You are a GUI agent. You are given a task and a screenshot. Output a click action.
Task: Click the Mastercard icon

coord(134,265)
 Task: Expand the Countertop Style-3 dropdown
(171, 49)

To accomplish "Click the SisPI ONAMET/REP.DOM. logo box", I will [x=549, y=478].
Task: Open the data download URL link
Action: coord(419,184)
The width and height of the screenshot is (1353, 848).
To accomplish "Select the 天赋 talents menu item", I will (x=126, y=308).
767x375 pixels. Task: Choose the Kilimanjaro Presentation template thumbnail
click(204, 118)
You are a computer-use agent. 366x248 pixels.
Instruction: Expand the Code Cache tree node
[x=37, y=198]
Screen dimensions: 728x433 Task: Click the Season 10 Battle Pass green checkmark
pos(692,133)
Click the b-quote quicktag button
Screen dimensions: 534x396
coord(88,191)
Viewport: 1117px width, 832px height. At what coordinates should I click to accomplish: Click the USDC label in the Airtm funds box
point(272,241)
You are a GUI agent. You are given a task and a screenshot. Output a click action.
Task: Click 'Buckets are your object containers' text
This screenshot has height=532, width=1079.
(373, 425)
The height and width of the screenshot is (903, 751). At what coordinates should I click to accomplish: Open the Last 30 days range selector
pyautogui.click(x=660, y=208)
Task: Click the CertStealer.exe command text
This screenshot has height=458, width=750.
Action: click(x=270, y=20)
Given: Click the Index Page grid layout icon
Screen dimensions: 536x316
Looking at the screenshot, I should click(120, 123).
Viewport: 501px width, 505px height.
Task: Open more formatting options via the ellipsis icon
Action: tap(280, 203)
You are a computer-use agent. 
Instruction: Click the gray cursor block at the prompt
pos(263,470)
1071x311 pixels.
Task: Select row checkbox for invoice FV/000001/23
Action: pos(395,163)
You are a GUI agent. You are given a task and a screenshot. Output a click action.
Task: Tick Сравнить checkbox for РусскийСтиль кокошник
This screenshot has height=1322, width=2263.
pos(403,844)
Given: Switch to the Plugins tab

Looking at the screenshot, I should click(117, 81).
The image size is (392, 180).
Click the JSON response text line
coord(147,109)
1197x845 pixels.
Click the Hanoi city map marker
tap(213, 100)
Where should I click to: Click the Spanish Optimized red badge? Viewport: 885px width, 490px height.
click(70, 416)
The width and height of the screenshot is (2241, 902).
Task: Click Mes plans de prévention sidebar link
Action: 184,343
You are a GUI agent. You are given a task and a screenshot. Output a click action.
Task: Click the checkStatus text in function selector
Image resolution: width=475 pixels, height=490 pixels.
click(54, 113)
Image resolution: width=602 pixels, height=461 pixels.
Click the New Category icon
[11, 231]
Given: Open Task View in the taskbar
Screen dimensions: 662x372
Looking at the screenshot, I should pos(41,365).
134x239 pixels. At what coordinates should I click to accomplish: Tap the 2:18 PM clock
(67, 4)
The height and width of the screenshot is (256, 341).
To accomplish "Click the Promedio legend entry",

====

Print the listing in full, exactly as given.

You are a GUI agent. You are given a task and a screenshot. Output a click action.
Task: Click the Mastercard icon

coord(134,265)
 Task: Expand the Countertop Style-3 dropdown
(171, 49)

To accomplish "Click the SisPI ONAMET/REP.DOM. logo box", I will [x=549, y=478].
Task: Open the data download URL link
Action: coord(419,184)
The width and height of the screenshot is (1353, 848).
To accomplish "Select the 天赋 talents menu item", I will (x=126, y=308).
767x375 pixels. Task: Choose the Kilimanjaro Presentation template thumbnail
click(204, 118)
You are a computer-use agent. 366x248 pixels.
Instruction: Expand the Code Cache tree node
[x=37, y=198]
Screen dimensions: 728x433 Task: Click the Season 10 Battle Pass green checkmark
pos(692,133)
Click the b-quote quicktag button
Screen dimensions: 534x396
coord(88,191)
Viewport: 1117px width, 832px height. At what coordinates should I click to accomplish: Click the USDC label in the Airtm funds box
point(272,241)
You are a GUI agent. You are given a task and a screenshot. Output a click action.
Task: Click 'Buckets are your object containers' text
This screenshot has height=532, width=1079.
(373, 425)
The height and width of the screenshot is (903, 751). At what coordinates should I click to accomplish: Open the Last 30 days range selector
pyautogui.click(x=660, y=208)
Task: Click the CertStealer.exe command text
This screenshot has height=458, width=750.
Action: click(x=270, y=20)
Given: Click the Index Page grid layout icon
Screen dimensions: 536x316
Looking at the screenshot, I should click(120, 123).
Viewport: 501px width, 505px height.
Task: Open more formatting options via the ellipsis icon
Action: tap(280, 203)
You are a computer-use agent. 
Instruction: Click the gray cursor block at the prompt
pos(263,470)
1071x311 pixels.
Task: Select row checkbox for invoice FV/000001/23
Action: pos(395,163)
You are a GUI agent. You are given a task and a screenshot. Output a click action.
Task: Tick Сравнить checkbox for РусскийСтиль кокошник
This screenshot has height=1322, width=2263.
pos(403,844)
Given: Switch to the Plugins tab

Looking at the screenshot, I should click(117, 81).
The image size is (392, 180).
Click the JSON response text line
coord(147,109)
1197x845 pixels.
Click the Hanoi city map marker
tap(213, 100)
Where should I click to: Click the Spanish Optimized red badge? Viewport: 885px width, 490px height.
click(70, 416)
The width and height of the screenshot is (2241, 902).
Task: Click Mes plans de prévention sidebar link
Action: 184,343
You are a GUI agent. You are given a task and a screenshot. Output a click action.
Task: Click the checkStatus text in function selector
Image resolution: width=475 pixels, height=490 pixels.
click(54, 113)
Image resolution: width=602 pixels, height=461 pixels.
Click the New Category icon
[11, 231]
Given: Open Task View in the taskbar
Screen dimensions: 662x372
Looking at the screenshot, I should pos(41,365).
134x239 pixels. At what coordinates should I click to accomplish: Tap the 2:18 PM clock
(67, 4)
The height and width of the screenshot is (256, 341).
To accomplish "Click the Promedio legend entry",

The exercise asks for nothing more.